The old adages “be careful what you sign!” and “don’t sign your life away!” could not be more pertinent in this digital and diverse business market age. The use of small print by companies when engaging with consumers in contractual agreements is commonplace and consumers can be left bound by contracts they unwittingly signed.
However, there is hope for the consumer who has suffered injuries after signing a contract with another party who then seeks to limit the consumer’s right to pursue an injury claim because of reliance on an exclusion clause.
The law in this matter is governed by the Consumer Rights Act 2015. This recent act was an amalgamation of three much older acts – the Sale of Goods Act 1979, the Supply of Goods and Services Act 1982 and the Unfair Contract Terms Act 1977 (UCTA).
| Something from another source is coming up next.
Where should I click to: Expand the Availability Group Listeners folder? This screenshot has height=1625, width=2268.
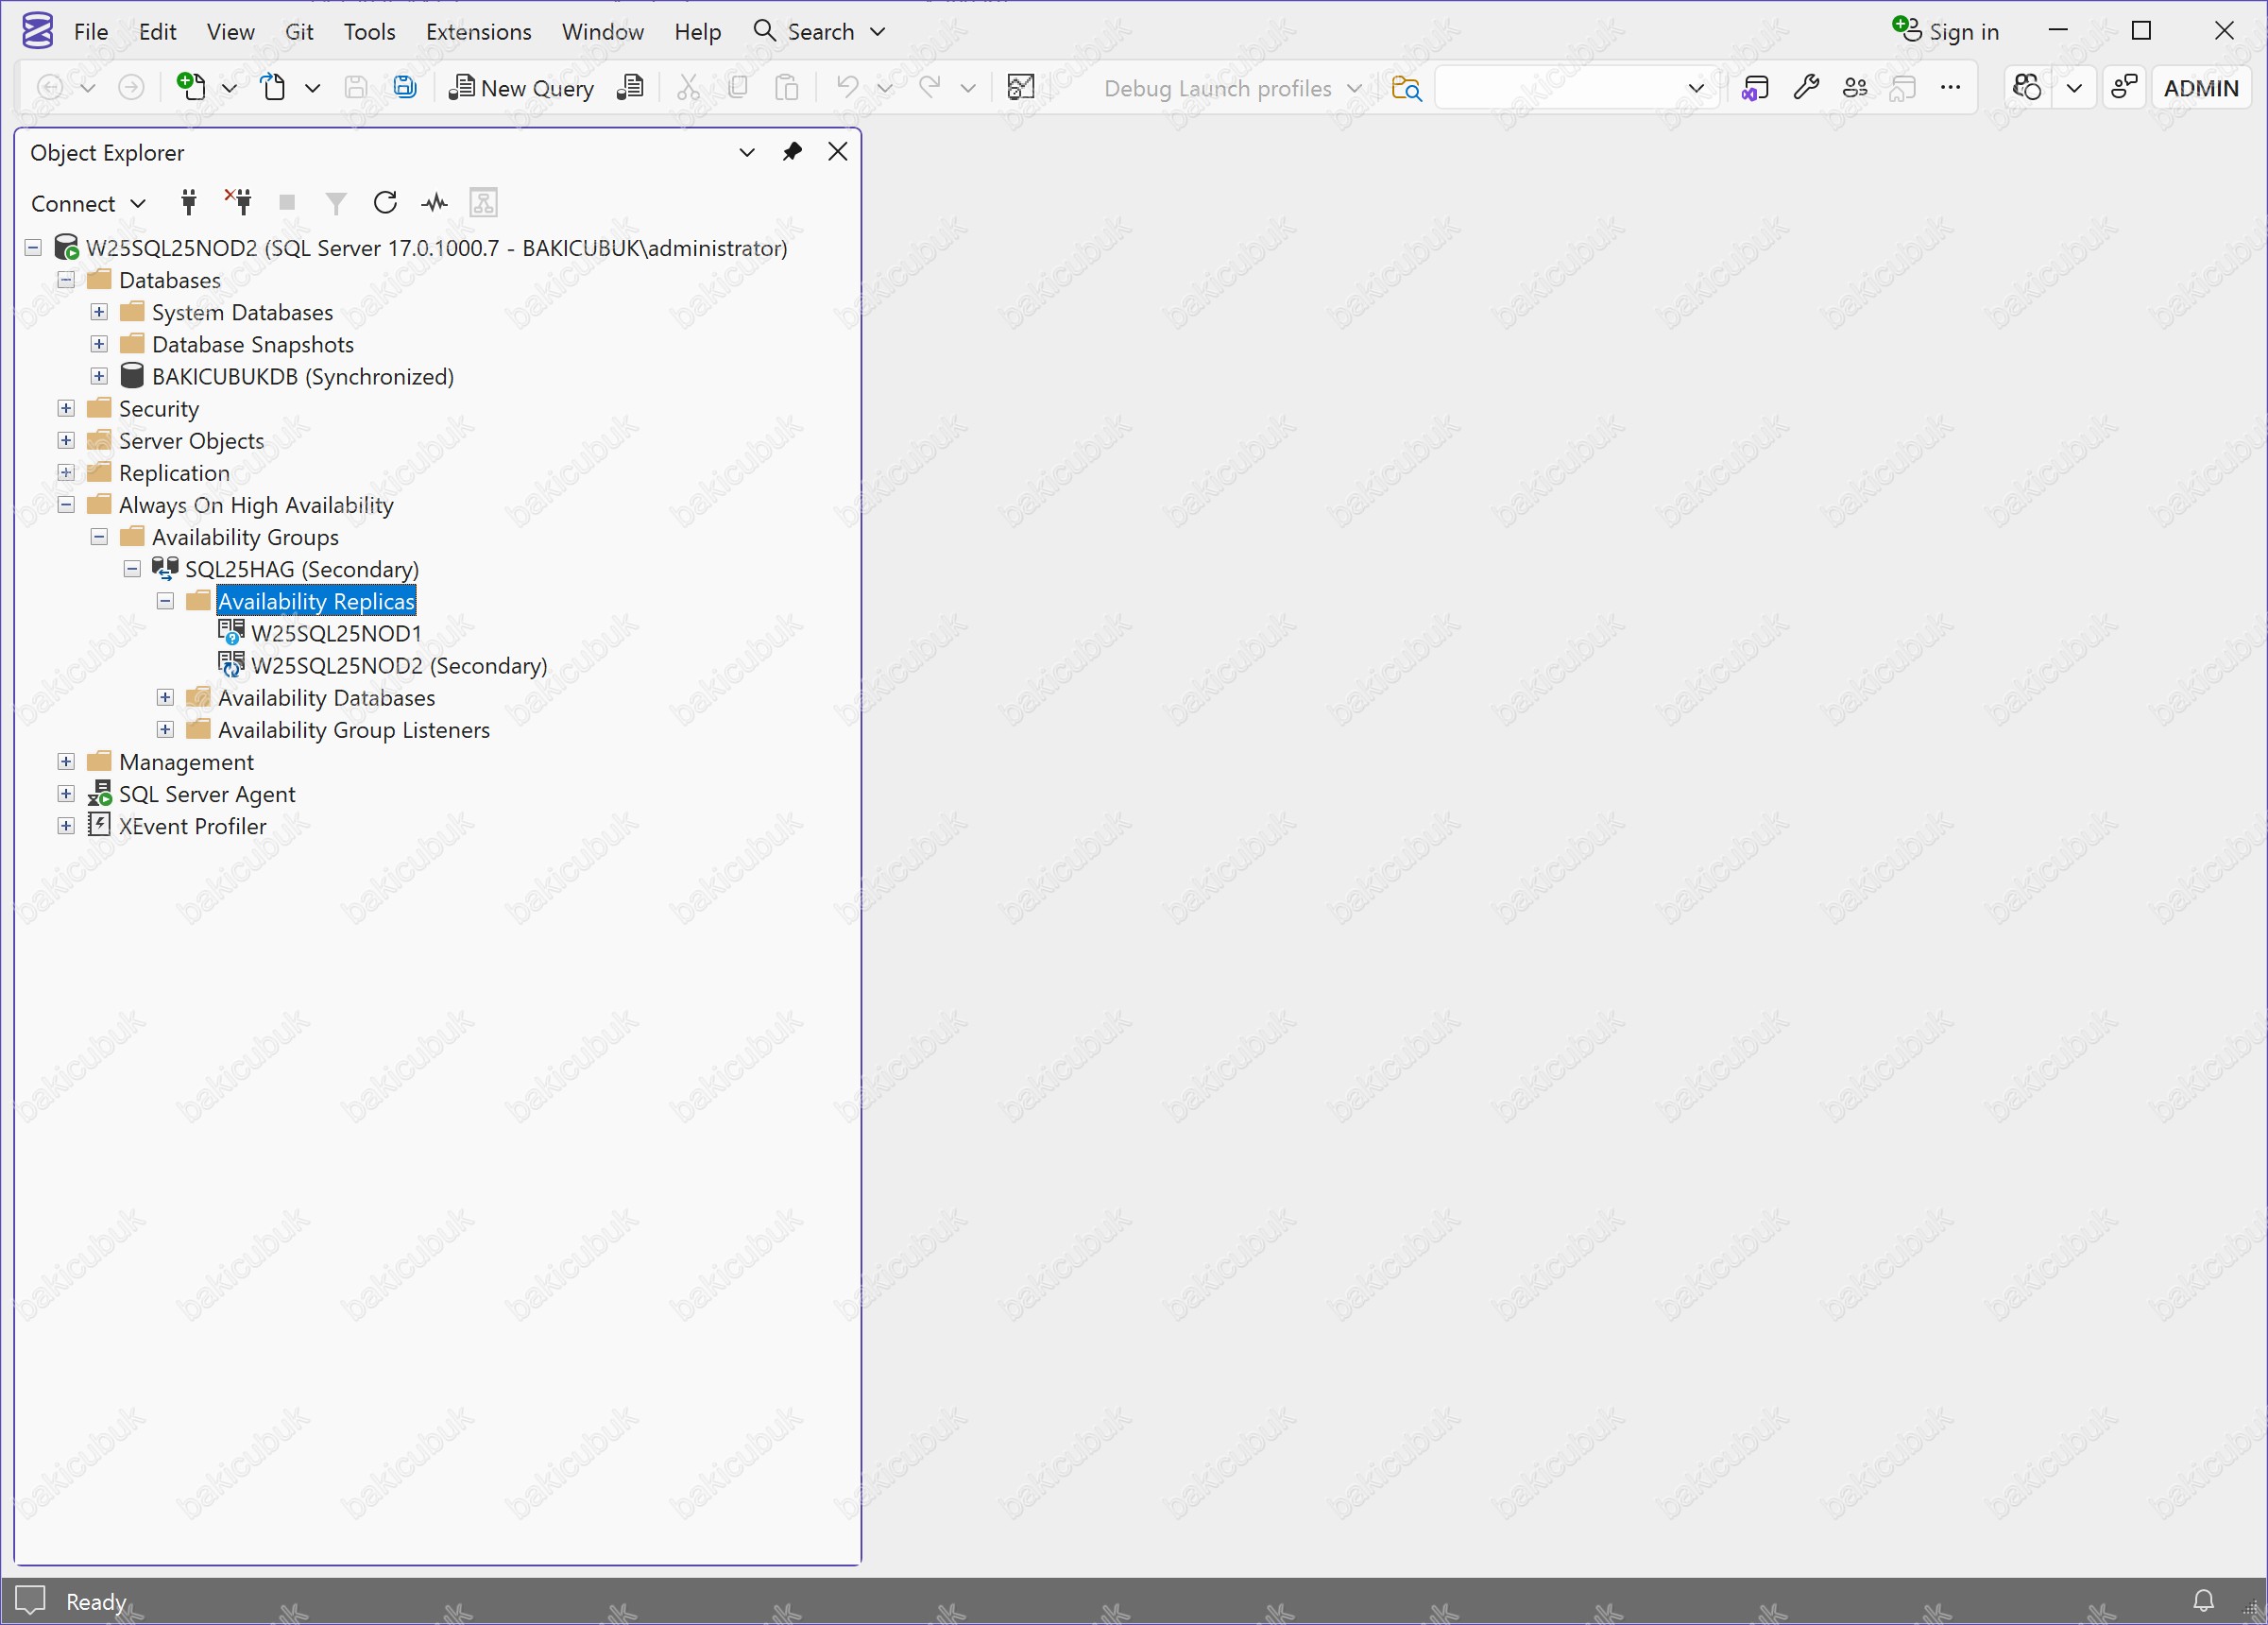pos(165,730)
UCTA (and now the Consumer Rights Act) was brought in to protect consumers against unfair contract terms imposed on them by traders. Under this act some terms are automatically unenforceable against the consumer. This includes any attempt to exclude or limit liability for death or personal injury arising out of the trader’s negligence.
In a recent case Lyons Davidson dealt with, the defendant traders had demanded that our client pay £2,000 to them before they would even investigate their liability to her for the injury she had suffered because of their negligence. She believed she would have to make the payment before she could pursue any claim, because this provision was in the contract that she had signed.
We advised our client that the contract term was unenforceable against her because of the protection the Consumer Rights Act provides because the term purported to impose a limit on her right to pursue her injury claim. She was therefore able to proceed with her claim according to the usual protocols and procedures, and without making any payment to the trader.